Comment 7 Thilo Pfennig 2006-09-20 13:26:20 UTC
It all breaks dont to two different possibilites:

a) user the OpenOffice.org myspell
b) install when run application as root.

Both do not present a long term solution.

One suggestion would be to have a location like /usr/lib/mozilla/components that
has no changing name of the parent folder.

The other solution would be that OpenOffice.org and Thunderbird both would use
an extra myspell package as a dependency. I think the latter qwould be the
better solution as then additional applications could use this.

Another thing is the the dictionaries should install into $HOME/thunderbird or
at least Thunderbird should extend its PATH to look there also.

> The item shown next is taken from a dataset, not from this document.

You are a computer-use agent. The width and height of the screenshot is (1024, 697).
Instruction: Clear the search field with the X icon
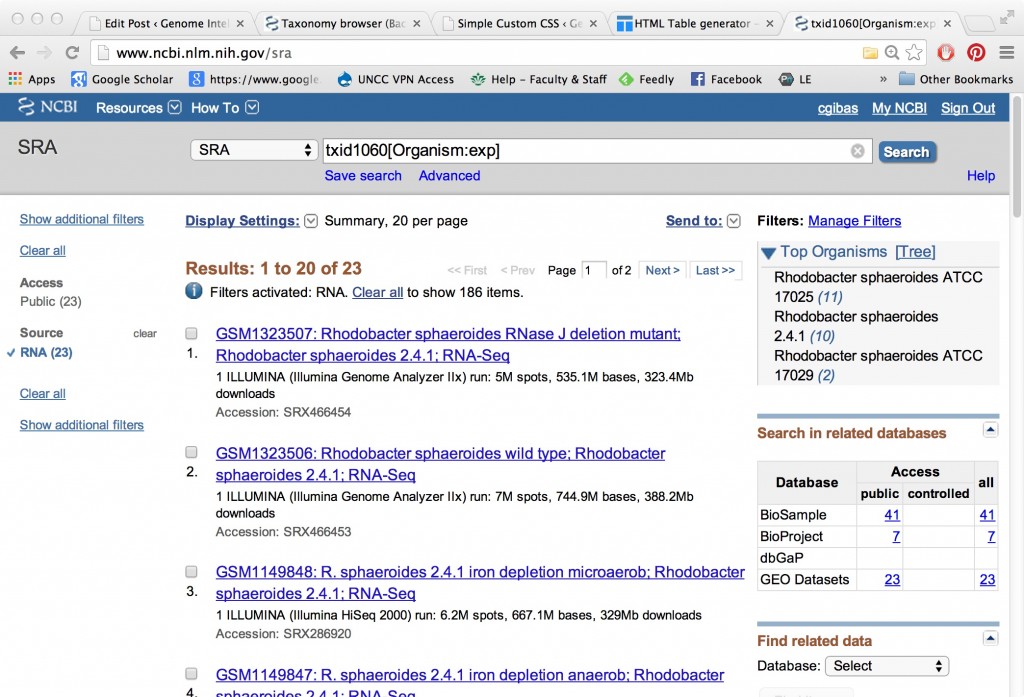pos(857,151)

Comment 8 Thilo Pfennig 2006-09-20 13:56:37 UTC
this bug is related.

Comment 9 David W. Legg 2006-09-20 14:27:45 UTC
What I do every time a new thunderbird RPM appears is this:

1. Install the new thunderbird (using yum update.)
2. Find the old version of the dictionaries in /var/.../myspell
3. Cd to the new myspell directory.
4. Create soft links that point to wherever the old version's dictionary files were.

I would have thought that the RPM installer script could do that with a little
bit of ingenuity :)  However, that would mean giving every user the same
dictionaries.

So the idea of simply making thnderbird look in $HOME/.thunderbird for extra
dics seems like the right solution to me (writing merely as a user.)

Comment 10 Christopher Aillon 2006-09-25 15:46:31 UTC
Yeah, thunderbird will look in the profile directory in 2.0 but dictionaries
also need to be updated to install there.  It is a rather major effort that is
ongoing upstream... but unfortunately it means the fix won't make it to fc5. 
It'll be fixed in FC7 for sure, but probably not FC6.